Contextual apps use an Android wearable’s sensors combined with those of a smartphone to deliver information based on what the user is doing. This is totally congruent with Google Now, the Google service that attempts to anticipate what a user is doing, wants to do or intends to search for in the near future.
For instance, today I went to a meeting and I looked up the address for it before I left the house. On my Android smartphone, Google knew that I searched for the address and already had a Google Now card queued up with directions and navigation to the meeting.
The contextual stream in Android Wear will be able to perform a lot of these same types of functions by reading the user’s location and state and delivering information that just shows up on the watch without necessarily creating a vibrating notification. The information is just there ready to be glanced at on the watch.
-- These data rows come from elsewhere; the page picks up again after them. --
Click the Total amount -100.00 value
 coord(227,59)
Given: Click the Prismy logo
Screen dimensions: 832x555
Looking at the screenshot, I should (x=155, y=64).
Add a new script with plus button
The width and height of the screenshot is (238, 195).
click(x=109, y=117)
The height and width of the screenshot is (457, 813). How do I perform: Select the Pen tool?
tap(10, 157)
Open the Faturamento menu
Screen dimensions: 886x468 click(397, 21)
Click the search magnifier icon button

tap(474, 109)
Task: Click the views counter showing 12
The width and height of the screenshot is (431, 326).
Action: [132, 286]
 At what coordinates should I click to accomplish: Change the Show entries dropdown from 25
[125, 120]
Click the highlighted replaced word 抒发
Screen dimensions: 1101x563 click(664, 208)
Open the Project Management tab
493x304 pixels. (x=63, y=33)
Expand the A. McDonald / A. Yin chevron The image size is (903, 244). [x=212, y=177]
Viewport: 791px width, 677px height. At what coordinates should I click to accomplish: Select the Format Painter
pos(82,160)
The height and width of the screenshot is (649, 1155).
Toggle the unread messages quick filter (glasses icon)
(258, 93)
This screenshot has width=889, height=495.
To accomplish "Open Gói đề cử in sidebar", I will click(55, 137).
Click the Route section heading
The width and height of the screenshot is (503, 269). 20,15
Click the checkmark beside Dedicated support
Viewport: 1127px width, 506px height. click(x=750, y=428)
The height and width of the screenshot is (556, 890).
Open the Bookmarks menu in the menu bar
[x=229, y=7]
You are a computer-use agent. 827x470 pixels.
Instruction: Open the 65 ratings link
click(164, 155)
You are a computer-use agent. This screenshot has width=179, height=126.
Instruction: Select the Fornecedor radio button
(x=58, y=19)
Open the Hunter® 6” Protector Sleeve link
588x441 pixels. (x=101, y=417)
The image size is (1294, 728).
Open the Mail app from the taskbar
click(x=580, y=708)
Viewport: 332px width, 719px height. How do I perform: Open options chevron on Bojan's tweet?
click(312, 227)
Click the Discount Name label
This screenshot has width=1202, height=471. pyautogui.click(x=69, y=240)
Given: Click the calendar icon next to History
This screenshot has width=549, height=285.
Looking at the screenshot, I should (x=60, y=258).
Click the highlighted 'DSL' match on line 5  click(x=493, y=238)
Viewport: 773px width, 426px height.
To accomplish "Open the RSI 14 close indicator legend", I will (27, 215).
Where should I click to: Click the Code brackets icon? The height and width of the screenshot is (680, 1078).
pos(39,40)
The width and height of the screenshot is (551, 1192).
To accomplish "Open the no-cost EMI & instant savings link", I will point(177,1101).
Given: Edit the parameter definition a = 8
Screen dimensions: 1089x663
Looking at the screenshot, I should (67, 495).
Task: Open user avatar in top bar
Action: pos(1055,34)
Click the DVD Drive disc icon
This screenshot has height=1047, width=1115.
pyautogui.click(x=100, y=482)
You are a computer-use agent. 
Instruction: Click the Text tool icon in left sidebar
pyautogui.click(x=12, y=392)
Demand cards are the opposite of contextual cards. These cards are present on the device, but have to be called up by the user either by touching the device or speaking instructions to it. They can include Android “intents” that call up a specific action, like making a phone call, sending a text message, getting specific directions, listening to music and so forth. These cards don’t necessarily deliver ambient information like the contextual cards do, but are intended to support something specific the user presumably wants to do.
Notifications, Pages & Actions
The easy part about Android Wear is that developers don’t necessarily need to create entirely new applications, or even to reconfigure how their existing Android notifications work on a wearable device. Notifications in Android Wear are based on Android’s existing notification system, and will be shared between the smartphone and the wearable.
By contrast, Samsung, which chose to use its Tizen operating system for its new Gear smartwatches, offers developers a much more complicated task. Gear requires developers to create two separate applications (one for Android, one for Tizen) and then share information back and forth through a Samsung-specific protocol.
In Android Wear, developers can build additional functionality into their notifications, such as the ability to respond via voice input or add additional pages. The notification can let the user take specific actions—for instance, by pressing “Reply” after receiving a message.
Google’s design principles call for all notifications to be glanceable—that is, short and to the point—by default, but also give developers and users the option to expand the message. So, an email may pop up on the Android Wear device but only a truncated version of the headline. You may say “read message” or tap on the screen to expand what is in that email.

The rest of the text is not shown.